## PROVIDED PASSAGE
Does the Epic of Atrahasis describe the creation of the Neanderthals?

It makes no sense that God would have created both Homo Sapiens and Neanderthals. So an explanation for the creation of the Neanderthals must be sought elsewhere. We now know that the Neanderthals were an entirely different species of human. They differed from Homo Sapiens both genetically and in appearance.

The Neanderthals were shorter and stockier than Homo Sapiens, who are lighter in build. If humans were compared to horses, the Neanderthals would be the cart horses and the Homo Sapiens would be the race horses. The build of the Neanderthals seems to suggest that the Neanderthals were built for labour.

I have wondered for some time now if the Epic of Atrahasis describes the creation of the Neanderthals.

The Epic of Atrahasis is a story from ancient Mesopotamia which describes how the Sumerian ‘gods’ created a man to do their work for them after a rebellion by the lower gods who were doing all the work. Neanderthal remains have been found in the geographical area that was ancient Mesopotamian. The partial remains of 10 Neanderthal men, women and children were found during excavations in the 1950s and 1960s in the Shanidar Cave in Iraq.

The Sumerian gods were all fallen angels and the Epic of Atrahasis reveals them as such. They used baptism to cleanse themselves from their sin of killing an angel to create a man:

[205] and said to the great gods:
“On the first, seventh, and fifteenth days of the month,
let me establish a purification, a bath.
Let one god be slaughtered,
then let the gods be cleansed by immersion.

It must remembered that before Jesus became a man He was the Angel of Yahweh, the Holy Spirit. When He healed the blind man in the Gospel of John He spat on the ground and made mud:

After saying this, he spit on the ground, made some mud with the saliva, and put it on the man’s eyes. 

John 9:6 NIV

In the Epic of Atrahasis the fallen angels spit on the clay in the same way that Jesus spat on the mud:

[230] Lest he be allowed to be forgotten, the spirit remained.
After she had mixed the clay,
she summoned the Anunna, the great gods.
The Igigi, the great gods, spat upon the clay.

There is no doubt in my mind that the ‘great gods’ are a group of fallen angels and that angels can use their spit to create. Jesus seems to have created a new pair of eyes for the blind man in John 9:6 and the fallen angels in the Epic of Atrahasis used their spit when creating a body.

It is clear from the Epic of Atrahasis that the man that is being created is not the first man in existence because the fallen angels mix the flesh and blood of the angel that they slaughter with a man:

[225] Nintu mixed clay with his flesh and blood.
That same god and man were thoroughly mixed in the clay.
For the rest of the time they would hear the drum.
From the flesh of the god the spirit remained.
It would make the living know its sign.

The result is a new kind of man who the fallen angels use to do their labour:

235] Mami made rady to speak,
and said to the great gods:
“You ordered me the task and I have completed it!
You have slaughtered the god, along with his inspiration.

[240] I have done away with your heavy forced labor,
I have imposed your drudgery on man.
You have bestowed clamor upon mankind.
I have released the yoke, I have made restoration.”
They heard this speech of hers,

[245] they ran, free of care, and kissed her feet, saying:
“Formerly we used to call you Mami,
now let your name be Belet-kala-ili:”

If the Neanderthals were created by the fallen angels of Mesopotamia as slave labourers it must have been the flood that freed them from the fallen angels and allowed them to escape northwards into Europe. Therefore, the flood served more than one purpose. It wiped sin from the face of the earth and also freed a slave race from their evil masters.

## PROBLEM DESCRIPTION
From the article on the Epic of Atrahasis and the Neanderthals, quote word for word the part that begins with the words containing "It makes no" and ends with "and in appearance.".

Data records:
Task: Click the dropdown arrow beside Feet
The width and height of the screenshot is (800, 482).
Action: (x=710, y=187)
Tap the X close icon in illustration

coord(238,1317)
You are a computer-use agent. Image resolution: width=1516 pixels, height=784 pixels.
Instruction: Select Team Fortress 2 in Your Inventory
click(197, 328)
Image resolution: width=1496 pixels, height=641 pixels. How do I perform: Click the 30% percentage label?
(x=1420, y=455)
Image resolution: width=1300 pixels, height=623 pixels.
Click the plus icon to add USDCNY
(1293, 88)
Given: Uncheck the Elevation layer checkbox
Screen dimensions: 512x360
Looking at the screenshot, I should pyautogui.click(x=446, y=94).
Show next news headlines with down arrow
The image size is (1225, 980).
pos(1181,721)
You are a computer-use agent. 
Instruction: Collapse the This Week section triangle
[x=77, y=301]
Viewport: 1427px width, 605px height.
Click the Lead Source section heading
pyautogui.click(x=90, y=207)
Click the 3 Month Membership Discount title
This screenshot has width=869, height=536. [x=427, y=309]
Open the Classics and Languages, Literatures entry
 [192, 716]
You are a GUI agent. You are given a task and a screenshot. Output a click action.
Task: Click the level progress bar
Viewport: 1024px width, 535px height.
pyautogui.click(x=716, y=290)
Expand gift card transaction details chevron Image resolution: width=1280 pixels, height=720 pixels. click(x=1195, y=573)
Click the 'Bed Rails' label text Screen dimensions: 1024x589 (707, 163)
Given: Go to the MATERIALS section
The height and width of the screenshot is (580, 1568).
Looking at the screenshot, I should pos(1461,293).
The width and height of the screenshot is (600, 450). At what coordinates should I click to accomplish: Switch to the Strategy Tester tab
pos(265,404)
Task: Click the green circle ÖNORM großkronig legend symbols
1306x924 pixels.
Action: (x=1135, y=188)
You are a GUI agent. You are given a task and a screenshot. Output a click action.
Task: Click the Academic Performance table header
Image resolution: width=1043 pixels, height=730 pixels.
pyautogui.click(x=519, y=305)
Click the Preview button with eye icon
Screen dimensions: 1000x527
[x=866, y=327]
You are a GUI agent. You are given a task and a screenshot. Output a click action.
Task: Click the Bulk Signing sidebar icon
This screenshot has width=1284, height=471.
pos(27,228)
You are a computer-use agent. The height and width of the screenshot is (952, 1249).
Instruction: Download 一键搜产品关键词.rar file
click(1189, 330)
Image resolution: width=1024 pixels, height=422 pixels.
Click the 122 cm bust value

## SOLVED EXERCISE
It makes no sense that God would have created both Homo Sapiens and Neanderthals. So an explanation for the creation of the Neanderthals must be sought elsewhere. We now know that the Neanderthals were an entirely different species of human. They differed from Homo Sapiens both genetically and in appearance.